July 31st is the last date in every year for filing one’s income tax returns for both resident and non-resident salary receiving individuals and also for people who are partners in firms with turnovers of less than an amount of Rs.1 Crore. Thus this is indeed a taxing process, and you can learn more about it as you keep reading on!
One must first determine whether he needs to file returns as the government has provided an exemption for those people whose total salary falls under Rs.5 lakhs under the condition that the same people do earn more than Rs.10000 as an interest amount from saving deposits and also fulfill other criteria as laid down by the authorities.

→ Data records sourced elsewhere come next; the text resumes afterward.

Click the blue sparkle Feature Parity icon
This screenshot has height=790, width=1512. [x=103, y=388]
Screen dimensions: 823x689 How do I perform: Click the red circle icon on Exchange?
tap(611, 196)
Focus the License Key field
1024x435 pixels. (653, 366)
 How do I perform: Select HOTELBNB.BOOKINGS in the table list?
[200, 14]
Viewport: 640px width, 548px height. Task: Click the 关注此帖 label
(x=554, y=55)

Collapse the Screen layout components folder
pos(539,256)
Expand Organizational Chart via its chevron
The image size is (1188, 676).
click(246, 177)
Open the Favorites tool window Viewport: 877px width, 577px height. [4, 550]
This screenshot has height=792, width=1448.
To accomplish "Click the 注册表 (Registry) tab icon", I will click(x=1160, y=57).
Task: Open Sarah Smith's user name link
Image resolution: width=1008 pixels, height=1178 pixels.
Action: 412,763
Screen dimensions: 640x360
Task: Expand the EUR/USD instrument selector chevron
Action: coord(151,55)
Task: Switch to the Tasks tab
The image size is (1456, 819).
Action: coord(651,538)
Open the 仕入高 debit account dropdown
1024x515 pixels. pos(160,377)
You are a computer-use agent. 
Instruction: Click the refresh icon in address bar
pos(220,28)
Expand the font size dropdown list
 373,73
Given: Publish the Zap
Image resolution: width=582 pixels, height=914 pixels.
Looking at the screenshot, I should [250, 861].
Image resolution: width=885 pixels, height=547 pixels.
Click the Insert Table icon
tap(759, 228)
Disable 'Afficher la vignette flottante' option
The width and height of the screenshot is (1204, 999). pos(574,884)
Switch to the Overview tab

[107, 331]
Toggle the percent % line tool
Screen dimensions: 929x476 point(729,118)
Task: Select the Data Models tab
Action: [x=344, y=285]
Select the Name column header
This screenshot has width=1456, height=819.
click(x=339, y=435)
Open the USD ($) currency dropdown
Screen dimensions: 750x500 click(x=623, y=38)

Choose the right form for filing of returns:
There are different forms of filing income tax returns online as per the various types of assesses.
– ITR1 form: for people who derive income from salary or pension or from one house property.
– ITR2 form: for people whose income comes from other sources besides those mentioned in ITR1 which do not include any profits or gains from the profession.
– ITR3 form: for people who are partners in firms and taxes can be charged on their income under the gains and head profits but does not include bonuses, salary, commissions, or any interests.
– ITR4 form: for an individual who carries out business with a proprietorship concern.
– ITR4S form: for those assesses who take advantage of the Presumptive Taxation Scheme.
Quote the right PAN Number and check Tax Credit Statement:
Be careful when you are entering your PAN Number as normal to make mistakes given the complexity of the number. You can also confirm you PAN Number online at the website of income taxes.
The income tax department issues a statement of TDS to all assesses called Form 26AS and is available online. The form includes details of TDS: Tax Deducted at Source TCS: Tax collected at source, Advance taxes or regular assessment tax, self-assessment tax, and details of refunds if any issued.
You can also learn how to rectify income tax return online in case of any mistakes. You will be provided with steps to file revised income tax returns online at the website.
Check bank details and disclose any other sources of salary:
The new system allows refunds of up to Rs.25000 to be credited directly to your bank account. For this, the correct bank details are necessary and hence one must be careful in handing out the Bank Account Number, BSR Code and the MICR Code.
Also, any income from sources like earnings received from mutual funds or capital gains, interests amount on savings deposits, or any other business income.
Include details of any foreign assets:
As per the Income tax act of 1961 people who are tax-paying citizens of India are required to pay taxes for their other assets located globally as well. They have to provide details regarding the incomes earned abroad and also bank account details if any held abroad.
Claim deductions for tax saving:
You also keep in mind that certain forms of incomes can be deducted while filing claims and thus you should check and see which of them could be eligible for the same under section 80C, 80D, etc. This should be done by filling out the relevant information in the forms so that you can get credit which processing the returns itself.
The timely filing must be done:
If you forget to file your returns in time, you will have to face interests and penalties. There is also a penalty for filing wrong income tax returns. Filing them in time will allow quicker processing of ITR and refunds if there are any.
Also remember that for people whose income goes beyond Rs.10 lakhs they can file returns online alone.
Thus, keep in mind these small important details, and you’ll be good to go!